Being fairly settled in our quarters, we were not long in putting our new staff of dependants into requisition; and, taking to our boat, sallied forth to get a general view of the city of Sirinugger. Finding, however, a review of the army going on, we stopped at the parade-ground to witness the interesting ceremony. The troops we found drawn up in lines, forming the sides of a large square, and dressed in what his Highness Rumbeer Singh believes confidently to be the ENGLISH COSTUME. As far as one could see, however, the sole foundation for this belief lay in the fact of their all wearing trousers! These were certainly the only articles of their equipment that could in any way be called English in style; and they bore, after all, but a slender resemblance to the corresponding habiliments of the true Briton.
The head-dress, generally speaking, was a turban. One regiment, however, had actually perpetrated a parody on the English shako — a feat which I had always hitherto considered absolutely impossible.
The cavalry were mounted upon tattoos, or native ponies, and wore white trousers, with tight straps, which rendered them for the time being the most miserable of their race.
A few of them had imitations of Lancer caps, some had boots, some slippers, some spurs, others none; some had wondrous straps of tape and cord, others wore their trousers up to their knees; but one and all were entirely uniform in looking completely ill at ease and out of their element in their borrowed would-be-English plumage. Just as we had finished taking a general view of the army, the Maharajah appeared upon the stage, dressed in a green-and-gold embroidered gown and turban and tight silk pantaloons, mounted on a grey caparisoned Arab steed. After riding round the lines with his retinue, he came up, and we were presented in due form; and after asking us if we had come from Allahabad, and expressing his opinion that it was a long way off, in which we entirely concurred with him, he shook hands in English style; and, taking his seat in a chair which was placed for him, we collected ourselves around, and, similarly seated, prepared to inspect the marching past of his highness’s redoubtables. Before this began, however, the Maharajah’s little son made his appearance, dressed in all respects like his papa, with miniature sword and embroidered raiment; and to him we were also introduced in form. During the marching past, I congratulated myself upon being several seats distant from his highness’s chair, for the effect was so absurd that it was almost impossible to preserve that dignity and composure which the occasion demanded.
The marching was in slow time, and the step being fully thirty-six inches the fat little dumpy officers nearly upset themselves in their efforts to keep time, and at the same time prevent their slippers from deserting on the line of march; while, in bringing their swords to the salute, they did it with a swing which was suggestive of their throwing away their arms altogether.
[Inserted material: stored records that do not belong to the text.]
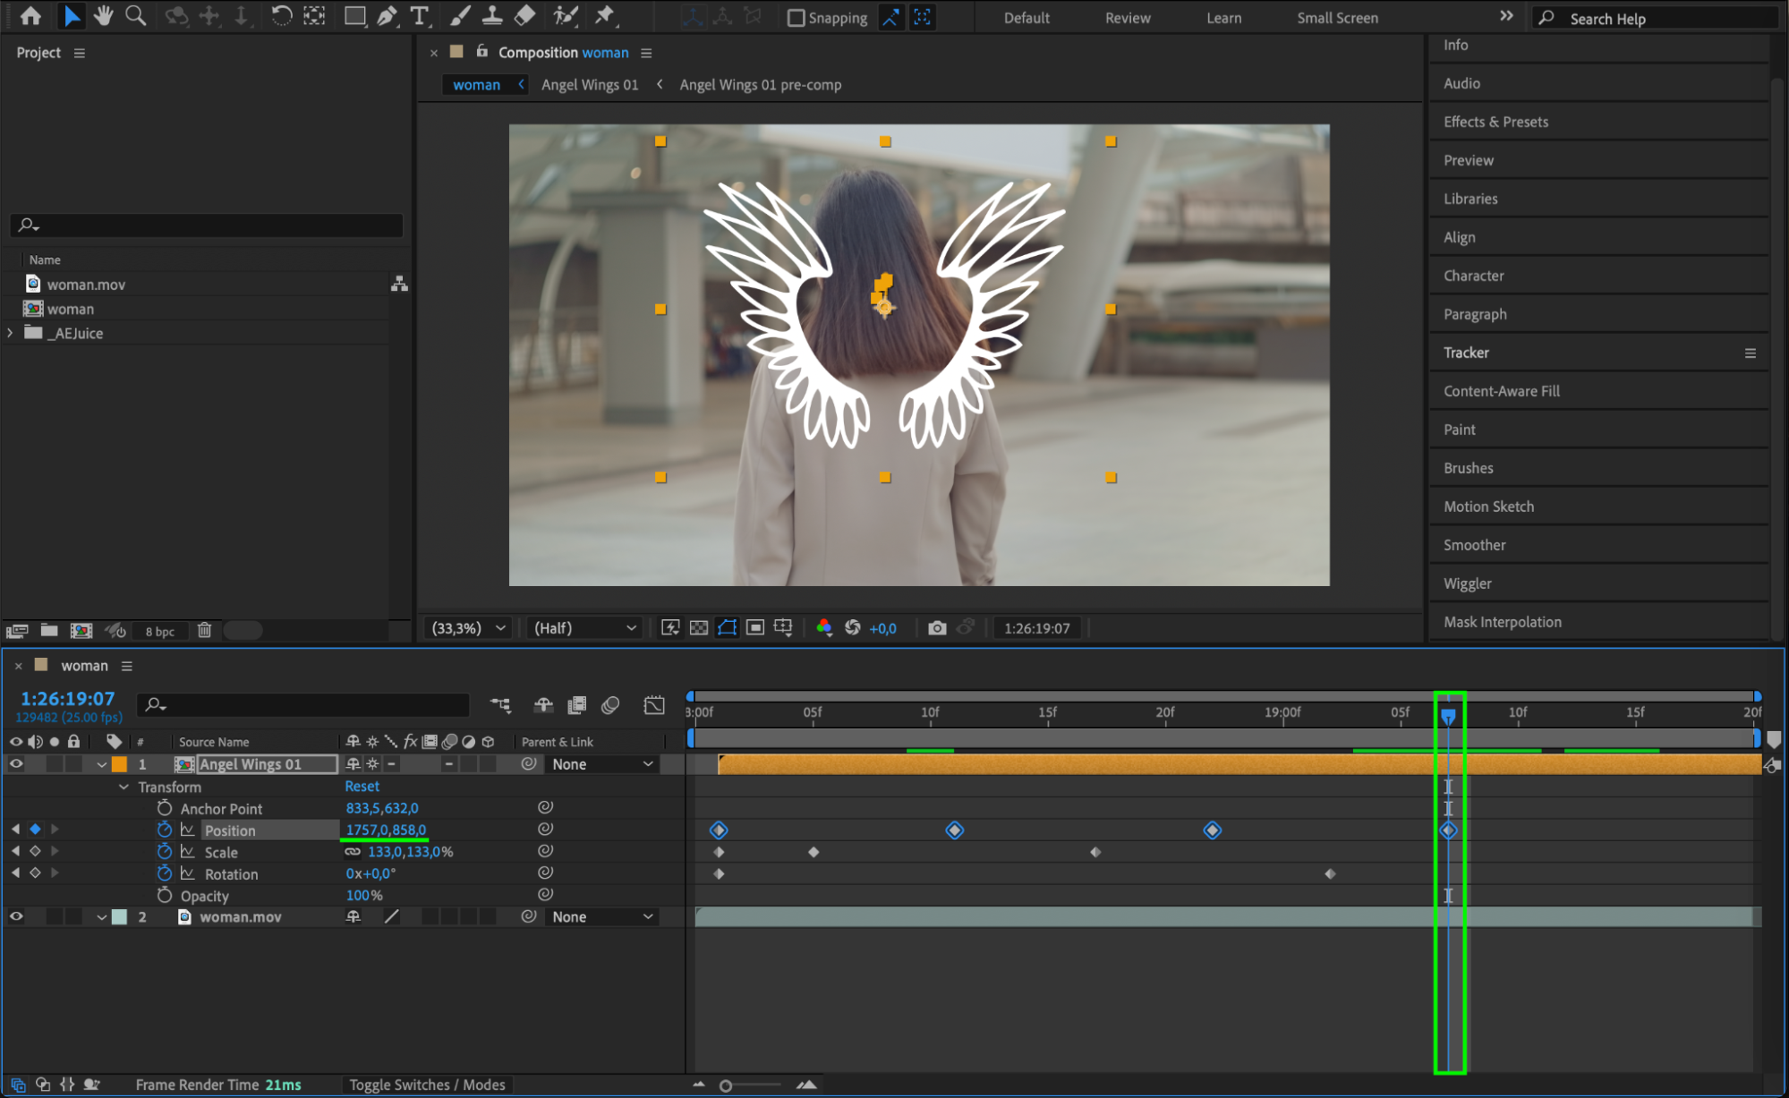Expand the _AEJuice folder
This screenshot has width=1789, height=1098.
pyautogui.click(x=11, y=333)
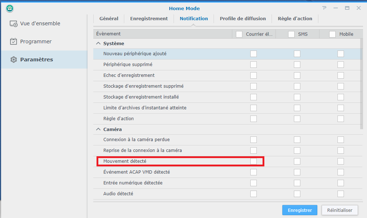Collapse the Caméra group
Image resolution: width=367 pixels, height=218 pixels.
click(98, 130)
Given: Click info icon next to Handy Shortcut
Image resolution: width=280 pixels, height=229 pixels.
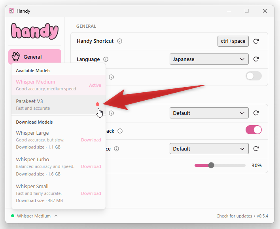Looking at the screenshot, I should (x=120, y=41).
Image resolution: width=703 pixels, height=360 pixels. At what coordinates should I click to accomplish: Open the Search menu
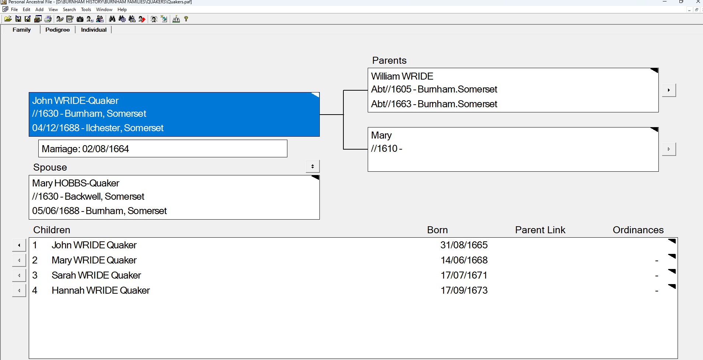69,10

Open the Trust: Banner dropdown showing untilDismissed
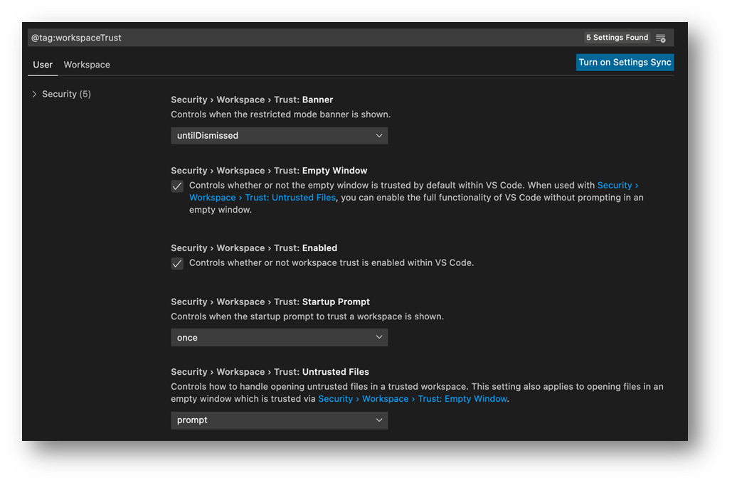tap(279, 135)
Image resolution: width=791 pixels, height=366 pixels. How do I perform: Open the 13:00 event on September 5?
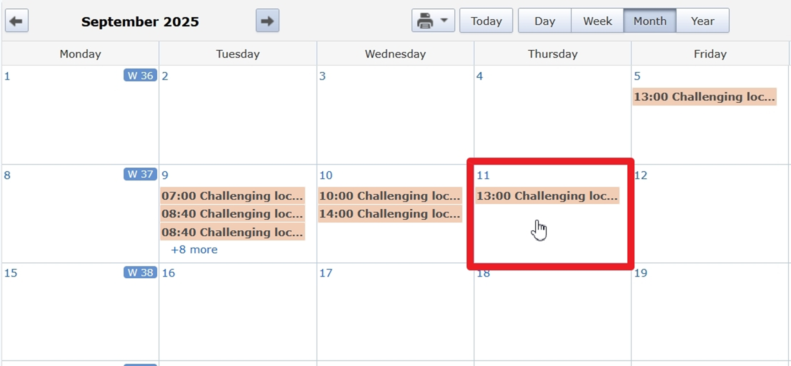(x=704, y=97)
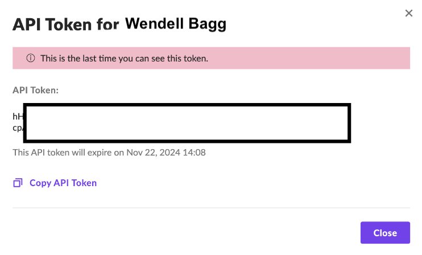Click the 'last time you can see this token' warning
Image resolution: width=422 pixels, height=255 pixels.
(x=124, y=59)
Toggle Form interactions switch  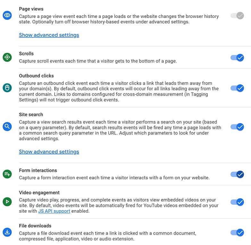(x=237, y=174)
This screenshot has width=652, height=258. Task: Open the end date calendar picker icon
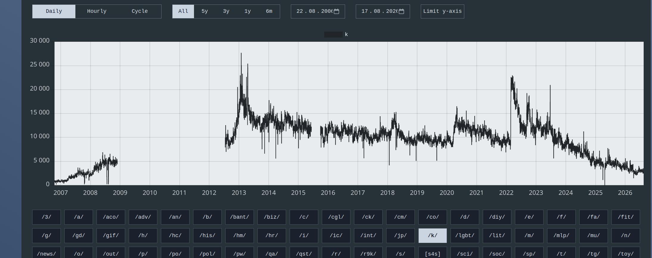401,11
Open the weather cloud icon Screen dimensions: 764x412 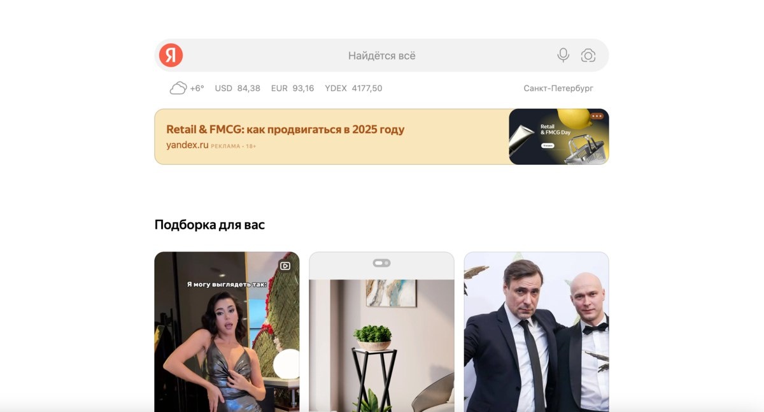pos(178,89)
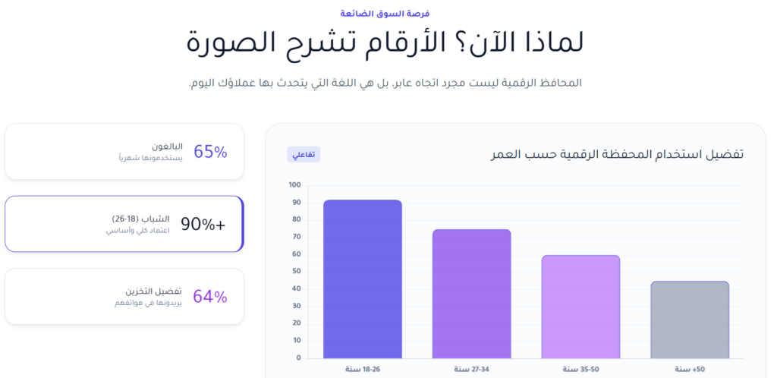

Besides artillery, five regiments of infantry and two of cavalry marched past — in all, little over 2,000 men — colours flying and bands playing “Home, sweet home!” After this the irregulars began to appear; and although the first part of the army might have almost deserved the name, these put them completely in the shade. One colonel had a pair of enormous English gold epaulettes and a turban; another a black embroidered suit, with white tape straps, and slippers; and as for the men, there were no two of them dressed alike, while in the way of arms, each pleased his own particular fancy also. A long gun over the shoulder was the most popular weapon; but each had, in addition, a perfect armoury fastened in his girdle: pistols with stocks like guns, daggers and even blunderbusses made their appearance; and the general effect, as the crowd galloped independently past, dressed in their many-coloured turbans, and flowing apparel, was most picturesque. As soon as the last of the flags and banners and prancing horses had gone past, the Maharajah set us the example of rising, and mounting his grey steed, cantered off in state, surrounded by the crowd of dusky parasites, arrayed in gold and jewels, who formed his court.
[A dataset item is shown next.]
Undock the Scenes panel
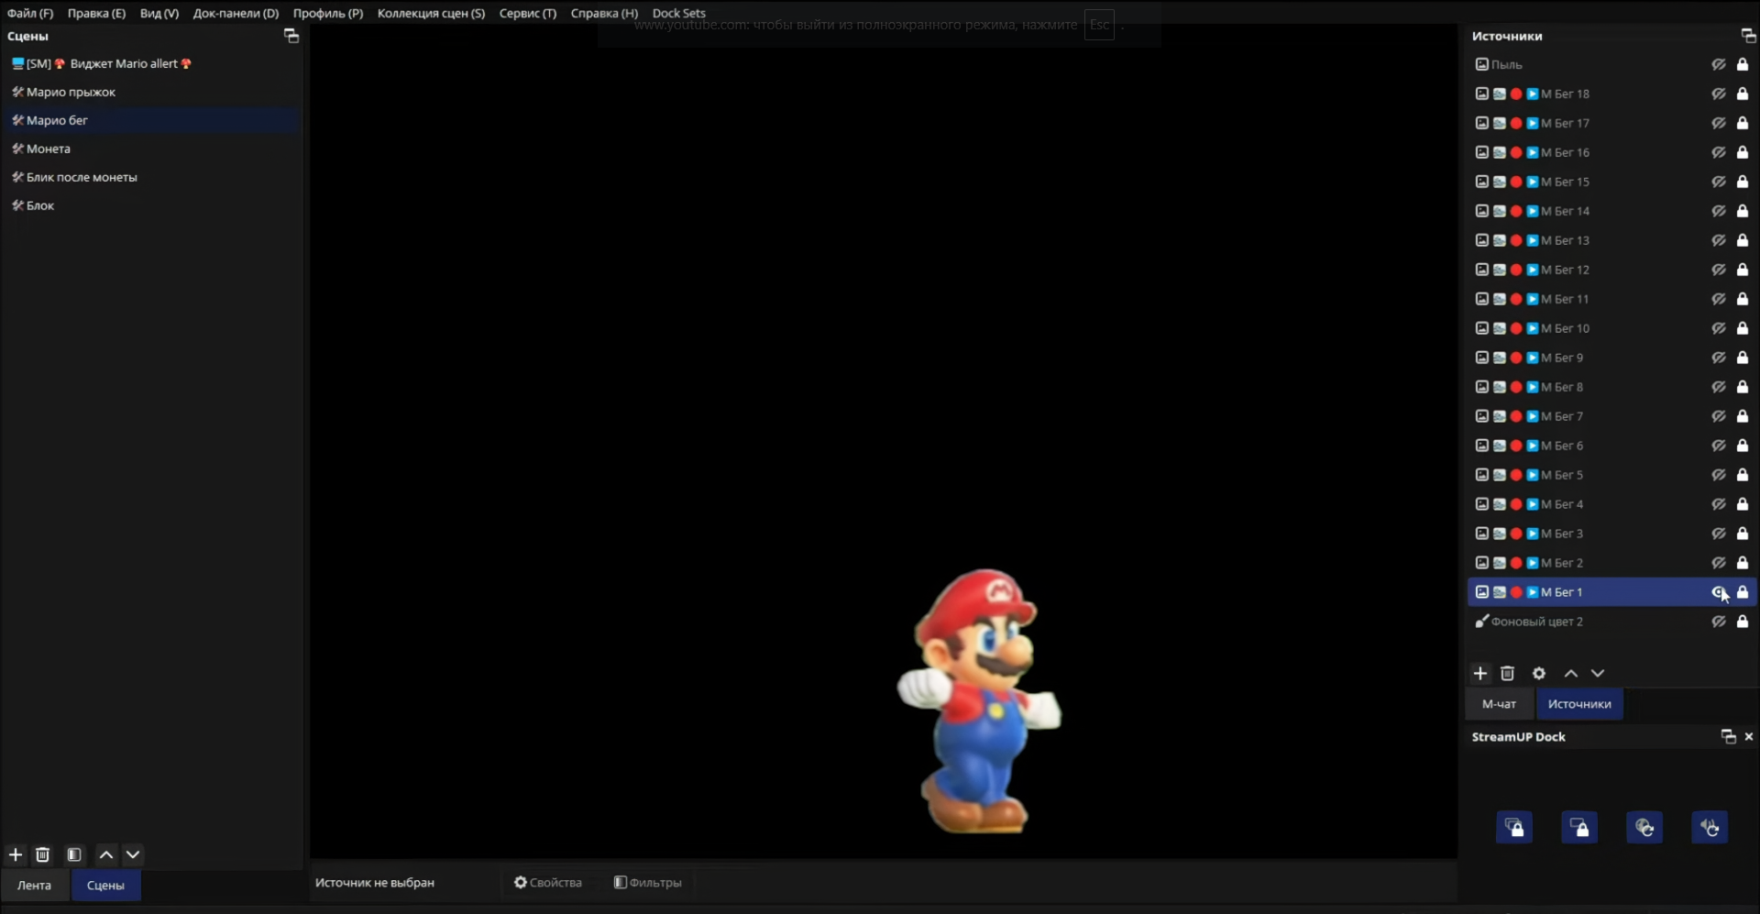This screenshot has width=1760, height=914. (x=292, y=36)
His Highness appeared to be about thirty-eight years old, and was as handsome a specimen of a native as I had ever seen. He wore a short, jet-black beard, and mustachios, turned up from the corners of his mouth, and reaching, in two long twists, nearly to his eyes. He appeared absent and thoughtful which, considering the low state of his exchequer, was perhaps not to be wondered at. His English visitors spend a good deal of money every summer in his kingdom; and for this reason alone, he is anxious enough to cultivate their acquaintance, and gives naches, or native dances, and champagne dinners periodically to amuse them. He presents, also, an offering to each traveller that arrives, and we in due course received two sheep, two fowls, and about fourteen little earthen dishes containing rice, butter, spices, eggs, flour, fruit, honey, sugar, tea, &c., all of which were laid at the door of our tent, with great pomp and ceremony, by a host of attendants.
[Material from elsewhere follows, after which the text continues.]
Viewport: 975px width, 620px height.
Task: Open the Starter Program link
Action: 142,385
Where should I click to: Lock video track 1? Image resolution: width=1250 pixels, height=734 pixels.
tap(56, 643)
After the review, we took boat again and paddled down the stream to look at the town, and a quainter and more picturesque-looking old place it would be hard to conceive. The, houses are built entirely of wood, of five and six stories, and overhanging the river, and are as close as possible to each other, except where here and there interspersed with trees. Communication is kept up between the banks by means of wooden rustic bridges, built on enormous piles of timber, laid in entire trees, crossing each other at equal distances. Not a single straight line is to be seen in any direction — the houses being dilapidated and generally out of the perpendicular; and everywhere the river view is bounded by the snow-capped ranges of mountain, which, towards the north, appear to rise almost from the very water’s edge.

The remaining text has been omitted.